First, do you concur that putting this kind of stuff in a special module(s) is the way to go with this?

If you concur there are two issues I see: (1) where to put this module and (2) how to set it up so its components don't get posted in the documentation?

I think the solution is simplified by adopting the habit to only run jupyter tutorials from the docker image. That way we can put the tutorial.py (or whatever we call it) in a common place outside the mspass tree and the notebooks can reference it and be assured it will be found. If you concur this is the right model maybe you can judge better than I how to structure the tutorial area with that in mind. I'm going to look into running jupyter from docker - I know is a standard approach as previous web searches yielded long lists of how tos on the subject.

pavlis commented 4 years ago

Followup: found this useful page on jupyter and docker

wangyinz commented 4 years ago

Well, I think you are getting at exactly the reason why people always host a separate repo for tutorials - there can be a lot of unrelated code that only make sense to the tutorials. At the end of the day, documents and tutorials are two distinctively different things, and we probably shouldn't put them together just for convenience. Since you are preparing the tutorials now, maybe it is the time for us to open up that new repo. Yes, and I think we can use docker with Jupyter in that new repo.

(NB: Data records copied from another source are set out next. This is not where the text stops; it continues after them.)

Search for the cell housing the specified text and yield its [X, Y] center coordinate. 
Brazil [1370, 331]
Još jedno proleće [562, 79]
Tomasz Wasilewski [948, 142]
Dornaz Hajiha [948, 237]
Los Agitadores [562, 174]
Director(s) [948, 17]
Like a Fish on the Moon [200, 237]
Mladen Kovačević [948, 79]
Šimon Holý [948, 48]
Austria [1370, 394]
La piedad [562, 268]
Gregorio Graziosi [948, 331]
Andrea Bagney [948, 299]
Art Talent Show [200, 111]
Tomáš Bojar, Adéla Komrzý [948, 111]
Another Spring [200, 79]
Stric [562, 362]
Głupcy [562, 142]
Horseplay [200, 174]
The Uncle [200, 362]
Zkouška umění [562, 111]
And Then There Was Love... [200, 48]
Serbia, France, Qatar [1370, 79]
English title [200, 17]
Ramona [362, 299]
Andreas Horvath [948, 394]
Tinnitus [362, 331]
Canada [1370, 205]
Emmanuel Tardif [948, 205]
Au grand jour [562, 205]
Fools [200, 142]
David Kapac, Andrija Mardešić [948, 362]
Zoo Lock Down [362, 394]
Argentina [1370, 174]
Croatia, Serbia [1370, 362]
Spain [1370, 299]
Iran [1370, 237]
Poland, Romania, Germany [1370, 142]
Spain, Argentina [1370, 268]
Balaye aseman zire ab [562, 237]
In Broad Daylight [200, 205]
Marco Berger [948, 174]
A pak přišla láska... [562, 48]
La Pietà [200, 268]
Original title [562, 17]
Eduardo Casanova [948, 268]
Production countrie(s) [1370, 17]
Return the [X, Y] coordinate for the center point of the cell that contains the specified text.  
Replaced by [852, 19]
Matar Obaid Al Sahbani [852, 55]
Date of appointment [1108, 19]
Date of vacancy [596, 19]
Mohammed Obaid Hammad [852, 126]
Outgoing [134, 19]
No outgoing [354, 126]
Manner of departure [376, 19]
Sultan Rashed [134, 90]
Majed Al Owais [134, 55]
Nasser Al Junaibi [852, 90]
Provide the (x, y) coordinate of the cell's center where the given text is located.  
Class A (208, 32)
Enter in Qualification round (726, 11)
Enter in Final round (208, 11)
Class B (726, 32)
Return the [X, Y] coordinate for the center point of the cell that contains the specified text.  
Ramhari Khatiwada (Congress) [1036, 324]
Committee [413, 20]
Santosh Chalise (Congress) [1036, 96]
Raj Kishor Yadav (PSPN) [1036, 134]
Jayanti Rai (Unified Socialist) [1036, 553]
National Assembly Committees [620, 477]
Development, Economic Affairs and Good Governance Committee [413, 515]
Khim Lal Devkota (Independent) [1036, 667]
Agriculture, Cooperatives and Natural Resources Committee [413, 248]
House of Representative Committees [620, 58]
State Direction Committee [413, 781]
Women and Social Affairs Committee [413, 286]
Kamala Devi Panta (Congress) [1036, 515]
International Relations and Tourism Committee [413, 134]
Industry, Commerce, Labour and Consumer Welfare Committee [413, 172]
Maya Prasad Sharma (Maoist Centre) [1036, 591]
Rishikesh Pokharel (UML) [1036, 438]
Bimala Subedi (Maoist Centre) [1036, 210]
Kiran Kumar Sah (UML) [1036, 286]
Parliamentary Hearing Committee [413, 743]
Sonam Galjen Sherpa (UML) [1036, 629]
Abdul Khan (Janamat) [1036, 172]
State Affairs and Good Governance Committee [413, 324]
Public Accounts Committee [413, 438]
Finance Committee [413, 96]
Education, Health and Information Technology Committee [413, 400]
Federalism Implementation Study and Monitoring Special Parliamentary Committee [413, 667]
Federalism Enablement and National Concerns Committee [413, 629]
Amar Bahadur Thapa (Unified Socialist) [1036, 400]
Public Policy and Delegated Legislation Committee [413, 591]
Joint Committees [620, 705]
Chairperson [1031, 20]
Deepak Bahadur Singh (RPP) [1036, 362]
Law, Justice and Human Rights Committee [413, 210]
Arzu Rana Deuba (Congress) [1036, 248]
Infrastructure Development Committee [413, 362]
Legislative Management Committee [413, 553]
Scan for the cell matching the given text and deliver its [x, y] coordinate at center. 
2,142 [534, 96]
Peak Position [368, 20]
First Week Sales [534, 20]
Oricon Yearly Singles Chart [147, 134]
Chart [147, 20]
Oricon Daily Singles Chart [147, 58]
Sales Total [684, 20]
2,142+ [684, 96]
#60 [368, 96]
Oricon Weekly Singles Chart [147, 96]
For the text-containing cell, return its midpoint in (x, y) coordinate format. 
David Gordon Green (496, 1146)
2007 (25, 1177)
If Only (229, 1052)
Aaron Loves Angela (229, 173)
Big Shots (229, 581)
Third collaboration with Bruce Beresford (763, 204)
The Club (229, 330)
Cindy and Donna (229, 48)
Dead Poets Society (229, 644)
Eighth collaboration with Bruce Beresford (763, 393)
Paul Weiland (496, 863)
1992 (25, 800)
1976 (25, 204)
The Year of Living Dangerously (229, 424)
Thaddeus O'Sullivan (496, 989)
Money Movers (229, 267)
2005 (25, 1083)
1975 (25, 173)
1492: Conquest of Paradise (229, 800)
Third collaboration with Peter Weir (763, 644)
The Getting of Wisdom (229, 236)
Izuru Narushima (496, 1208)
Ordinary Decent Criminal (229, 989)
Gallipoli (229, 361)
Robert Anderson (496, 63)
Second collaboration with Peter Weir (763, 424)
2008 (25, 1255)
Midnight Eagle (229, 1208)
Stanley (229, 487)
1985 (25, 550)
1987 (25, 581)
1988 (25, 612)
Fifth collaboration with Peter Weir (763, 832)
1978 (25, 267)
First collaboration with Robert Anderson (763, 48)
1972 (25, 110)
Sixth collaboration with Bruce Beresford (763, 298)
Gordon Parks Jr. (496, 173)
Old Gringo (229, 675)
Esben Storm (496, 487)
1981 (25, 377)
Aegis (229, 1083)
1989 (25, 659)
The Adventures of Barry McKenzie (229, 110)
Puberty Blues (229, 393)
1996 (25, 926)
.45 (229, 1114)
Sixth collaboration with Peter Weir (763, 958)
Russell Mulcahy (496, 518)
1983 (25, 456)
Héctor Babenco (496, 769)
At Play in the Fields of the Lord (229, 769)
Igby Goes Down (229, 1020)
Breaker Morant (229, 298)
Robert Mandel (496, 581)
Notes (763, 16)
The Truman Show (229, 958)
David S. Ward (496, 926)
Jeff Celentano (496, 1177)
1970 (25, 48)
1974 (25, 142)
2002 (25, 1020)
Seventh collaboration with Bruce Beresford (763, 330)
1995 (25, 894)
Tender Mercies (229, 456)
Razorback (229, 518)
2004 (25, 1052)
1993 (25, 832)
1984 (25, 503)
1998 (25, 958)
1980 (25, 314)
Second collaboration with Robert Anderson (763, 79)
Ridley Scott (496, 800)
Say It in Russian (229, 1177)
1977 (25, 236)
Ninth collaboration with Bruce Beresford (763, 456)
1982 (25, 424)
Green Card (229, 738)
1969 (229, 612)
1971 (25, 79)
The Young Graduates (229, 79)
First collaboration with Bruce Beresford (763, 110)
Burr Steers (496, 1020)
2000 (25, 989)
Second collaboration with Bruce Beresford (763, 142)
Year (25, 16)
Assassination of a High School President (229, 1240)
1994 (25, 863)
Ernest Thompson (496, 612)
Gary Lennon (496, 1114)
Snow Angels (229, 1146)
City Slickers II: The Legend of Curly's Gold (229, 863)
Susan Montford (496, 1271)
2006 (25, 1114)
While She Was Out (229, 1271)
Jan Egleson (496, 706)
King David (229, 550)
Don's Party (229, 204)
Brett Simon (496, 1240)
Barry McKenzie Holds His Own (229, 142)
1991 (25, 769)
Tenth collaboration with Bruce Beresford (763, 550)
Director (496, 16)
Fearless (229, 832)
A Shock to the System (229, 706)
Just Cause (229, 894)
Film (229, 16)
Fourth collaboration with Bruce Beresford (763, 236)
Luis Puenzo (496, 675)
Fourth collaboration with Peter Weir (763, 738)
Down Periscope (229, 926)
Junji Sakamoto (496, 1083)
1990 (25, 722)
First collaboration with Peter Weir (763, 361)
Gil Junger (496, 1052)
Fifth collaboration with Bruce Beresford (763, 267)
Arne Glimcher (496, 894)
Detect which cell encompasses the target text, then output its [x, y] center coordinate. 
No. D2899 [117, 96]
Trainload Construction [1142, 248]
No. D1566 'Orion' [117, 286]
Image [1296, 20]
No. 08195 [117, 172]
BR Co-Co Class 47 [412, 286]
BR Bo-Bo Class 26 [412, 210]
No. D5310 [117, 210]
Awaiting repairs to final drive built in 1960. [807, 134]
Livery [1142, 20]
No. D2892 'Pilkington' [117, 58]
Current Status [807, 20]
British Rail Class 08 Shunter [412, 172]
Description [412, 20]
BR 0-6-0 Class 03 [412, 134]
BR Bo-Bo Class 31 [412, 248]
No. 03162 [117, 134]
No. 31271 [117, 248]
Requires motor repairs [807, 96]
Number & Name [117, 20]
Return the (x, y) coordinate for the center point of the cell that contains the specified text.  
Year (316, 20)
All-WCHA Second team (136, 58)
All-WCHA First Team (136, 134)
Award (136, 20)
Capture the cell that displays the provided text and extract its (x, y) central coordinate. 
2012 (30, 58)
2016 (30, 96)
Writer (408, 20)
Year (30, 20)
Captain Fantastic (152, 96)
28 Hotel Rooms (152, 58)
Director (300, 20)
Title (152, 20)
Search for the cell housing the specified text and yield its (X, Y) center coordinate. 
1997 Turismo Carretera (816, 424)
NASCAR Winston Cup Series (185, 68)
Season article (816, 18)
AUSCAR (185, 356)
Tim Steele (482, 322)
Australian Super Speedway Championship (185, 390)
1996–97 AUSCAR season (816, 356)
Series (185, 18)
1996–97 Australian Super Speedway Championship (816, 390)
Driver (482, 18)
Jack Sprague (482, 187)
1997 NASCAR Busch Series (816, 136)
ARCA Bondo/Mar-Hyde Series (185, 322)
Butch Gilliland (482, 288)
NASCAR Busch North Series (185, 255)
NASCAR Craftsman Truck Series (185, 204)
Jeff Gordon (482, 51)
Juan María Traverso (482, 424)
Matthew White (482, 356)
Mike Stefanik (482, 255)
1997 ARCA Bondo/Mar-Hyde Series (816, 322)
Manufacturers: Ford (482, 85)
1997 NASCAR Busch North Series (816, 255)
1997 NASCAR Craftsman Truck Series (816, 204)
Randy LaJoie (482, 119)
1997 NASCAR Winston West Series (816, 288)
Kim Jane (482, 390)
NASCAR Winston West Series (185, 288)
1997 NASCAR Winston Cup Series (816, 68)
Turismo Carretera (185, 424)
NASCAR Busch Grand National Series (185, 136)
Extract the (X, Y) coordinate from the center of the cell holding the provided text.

wangyinz commented 4 years ago

There we go: https://github.com/wangyinz/mspass_tutorial

wangyinz commented 4 years ago

btw, for testing graphics, I think you are correct that nothing works better than a human eye. I don't think there is a good way to test the visual correctness of the plot itself. As discussed here, we probably could use the method in the accepted answer there to partially test it.

JiaoMaWHU commented 4 years ago

Hey folks, it seems I missed a lot of discussions here... what is this tutorial used for? for future mspass users?

wangyinz commented 4 years ago

Yes, it will be for future users. I think you can mostly ignore this part for now. Tutorial is different from documentation, and you only need to write the latter for the code you develop.